**Texto**
· · · · ·

Programa para calcular el valor de nCr Eficientemente

Dados dos números n, r ( n>=r ). La tarea es encontrar el valor de C(n, r) para un valor grande de n.

Ejemplos: 

Input: n = 30, r = 15
Output: 155117520
C(30, 15) is 155117520 by  30!/((30-15)!*15!)


Input: n = 50, r = 25
Output: 126410606437752

Enfoque: se puede crear un código simple con el siguiente conocimiento de que: 

C(n, r) = [n * (n-1) * .... * (n-r+1)] / [r * (r-1) * .... * 1]

Sin embargo, para valores grandes de n, r, los productos pueden desbordarse, por lo que durante cada iteración dividimos las variables actuales que mantienen el valor de los productos por su gcd. 

A continuación se muestra la implementación requerida: 

C++

// C++ implementation to find nCr
#include <bits/stdc++.h>
using namespace std;
 
// Function to find the nCr
void printNcR(int n, int r)
{
 
    // p holds the value of n*(n-1)*(n-2)...,
    // k holds the value of r*(r-1)...
    long long p = 1, k = 1;
 
    // C(n, r) == C(n, n-r),
    // choosing the smaller value
    if (n - r < r)
        r = n - r;
 
    if (r != 0) {
        while (r) {
            p *= n;
            k *= r;
 
            // gcd of p, k
            long long m = __gcd(p, k);
 
            // dividing by gcd, to simplify
            // product division by their gcd
            // saves from the overflow
            p /= m;
            k /= m;
 
            n--;
            r--;
        }
 
        // k should be simplified to 1
        // as C(n, r) is a natural number
        // (denominator should be 1 ) .

· · · · ·

**Instrucción 1**
Actualiza la parte del texto que empieza con las palabras "Sin embargo, para" y termina con "por su gcd.", poniendo "máximo común divisor" en lugar de "gcd".
**Instrucción 2**
Según el texto, ¿qué valor tiene C(30, 15)?
Los ítems no tienen ningún papel en esto.

**Material proporcionado**
· · · · ·

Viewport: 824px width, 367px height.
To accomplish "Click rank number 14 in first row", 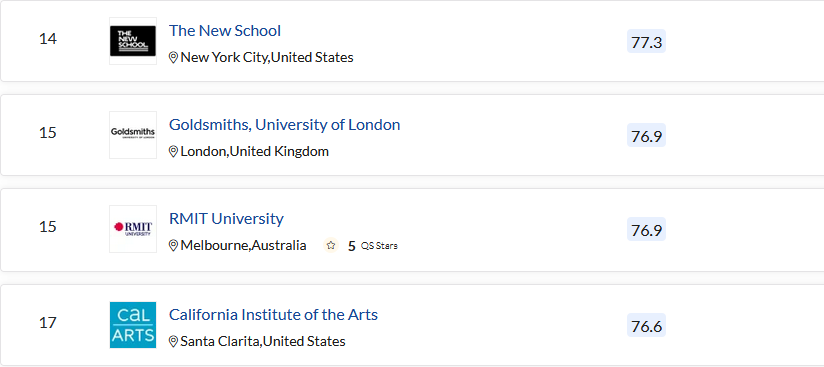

· · · · ·

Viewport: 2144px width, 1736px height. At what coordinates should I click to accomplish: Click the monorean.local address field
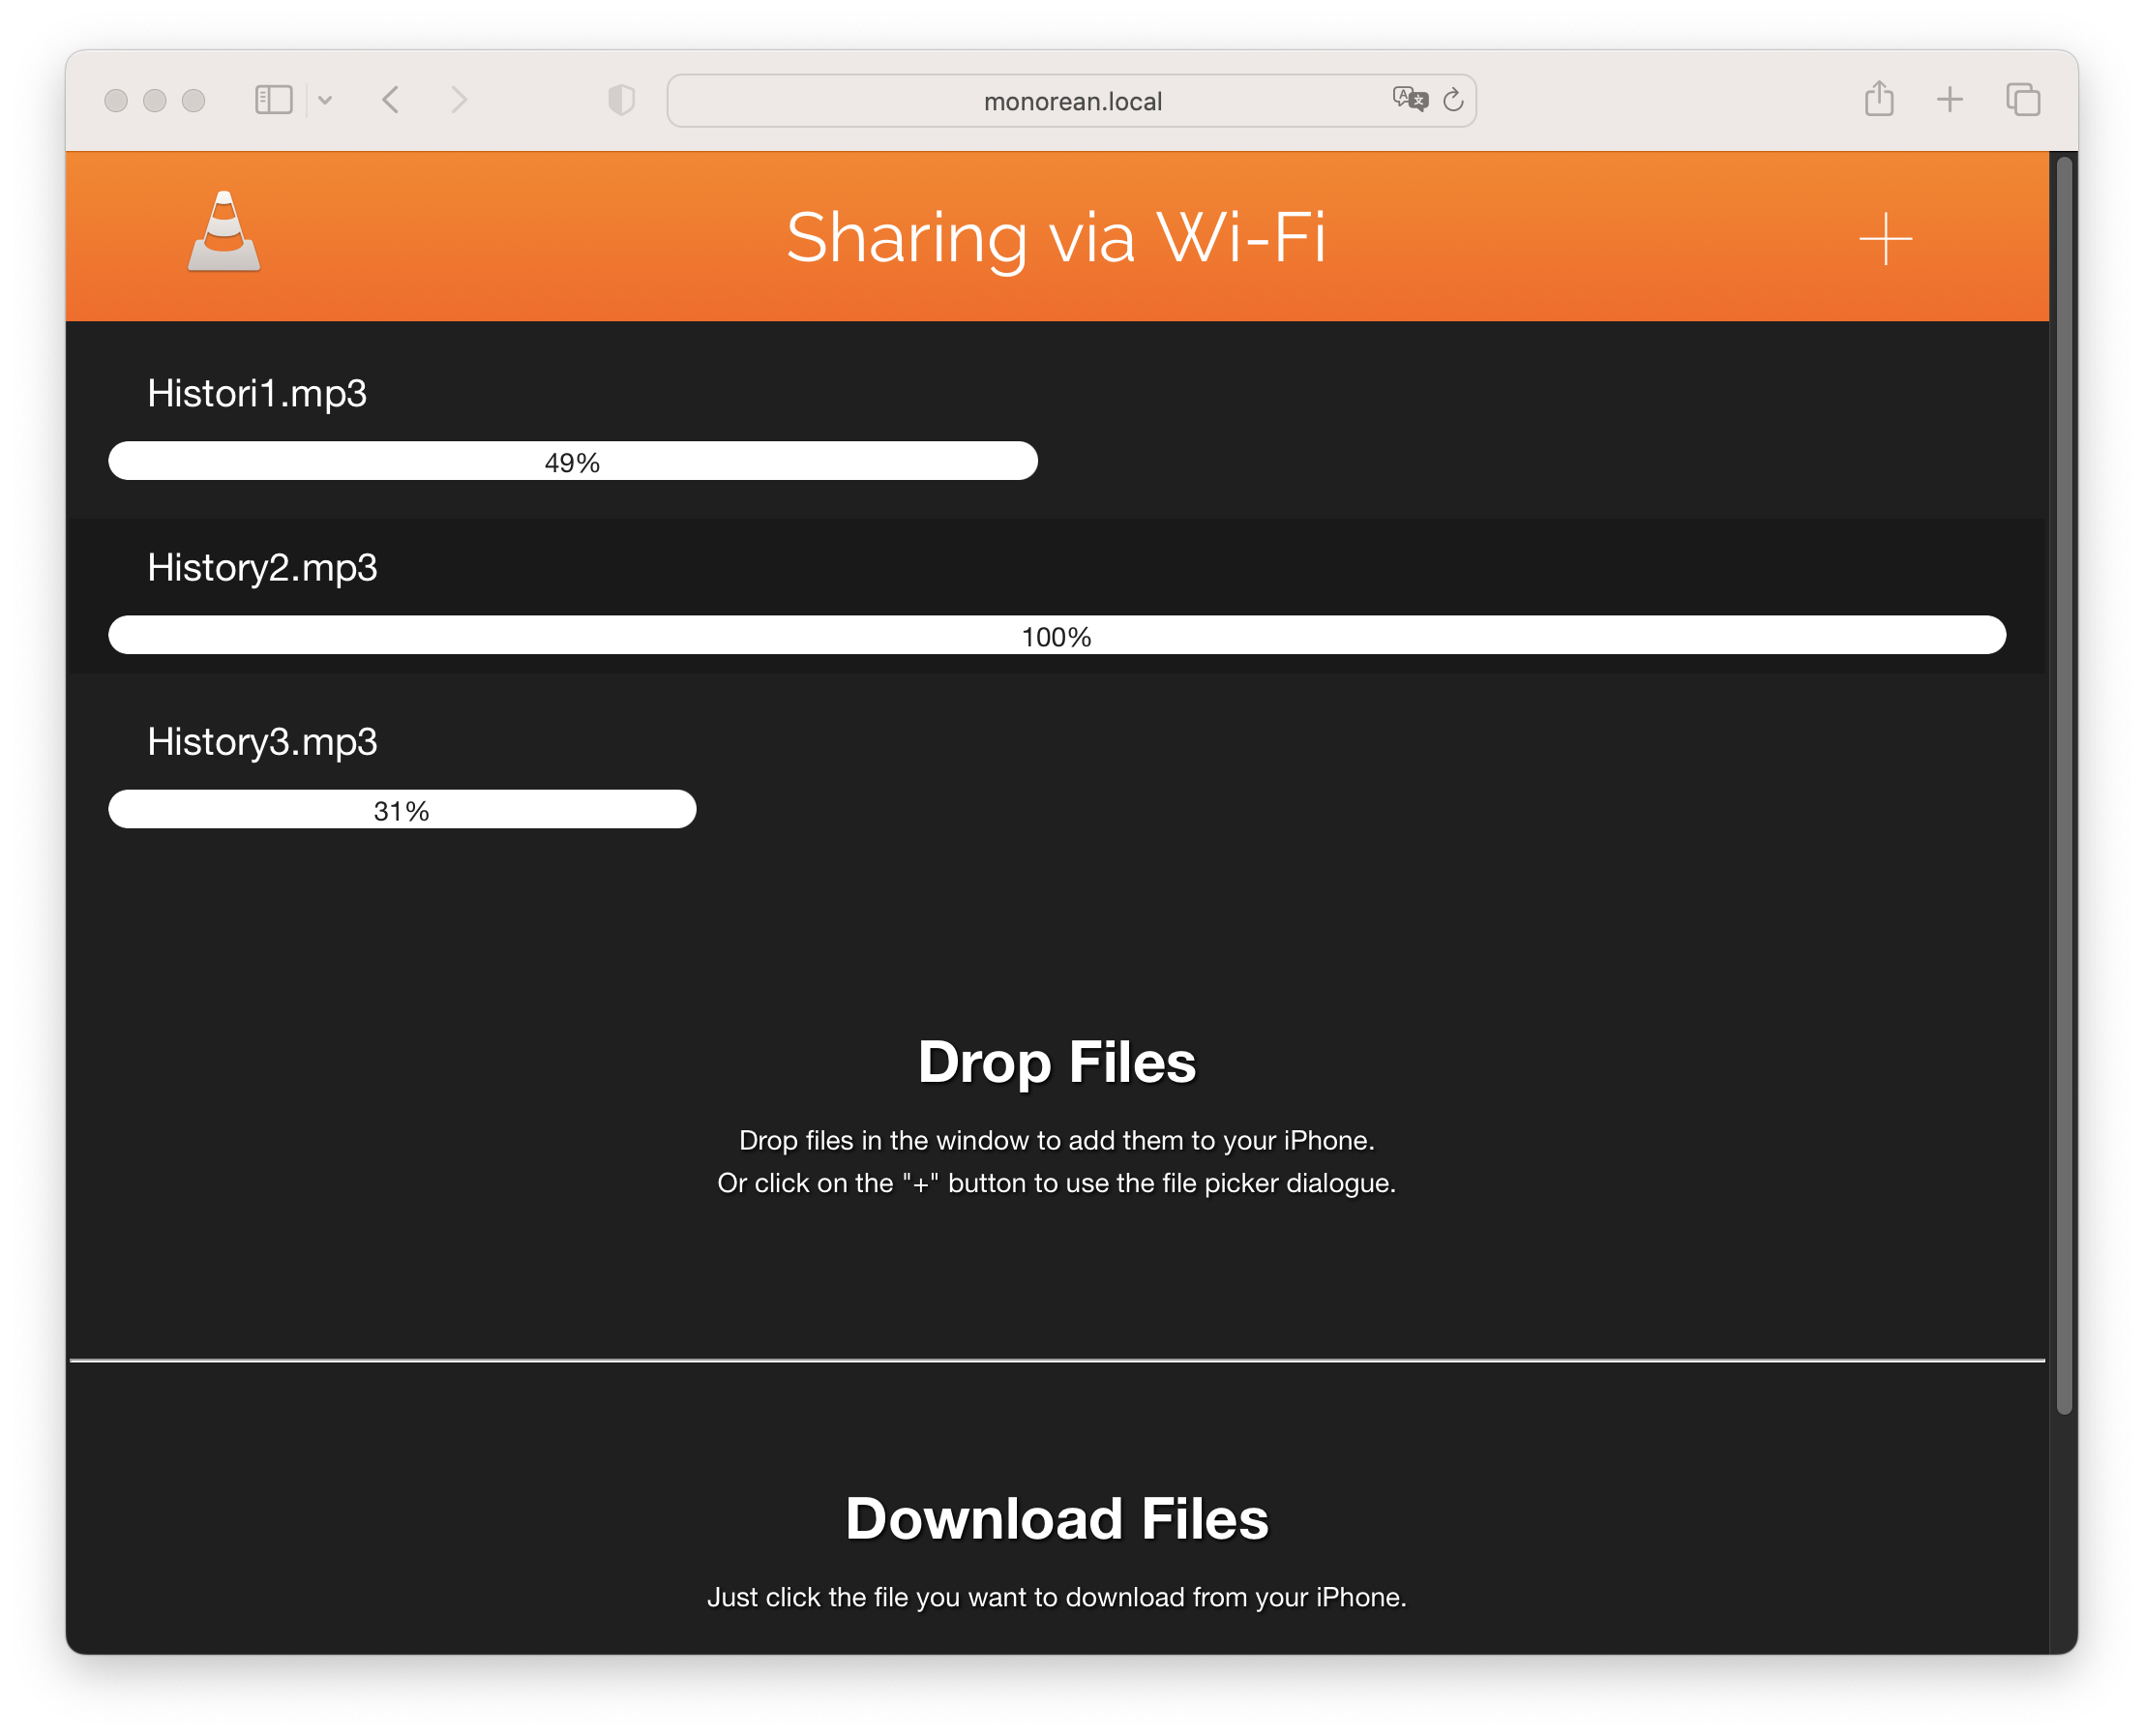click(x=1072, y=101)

· · · · ·

**Respuesta correcta 1**
Sin embargo, para valores grandes de n, r, los productos pueden desbordarse, por lo que durante cada iteración dividimos las variables actuales que mantienen el valor de los productos por su máximo común divisor.

**Respuesta correcta 2**
155117520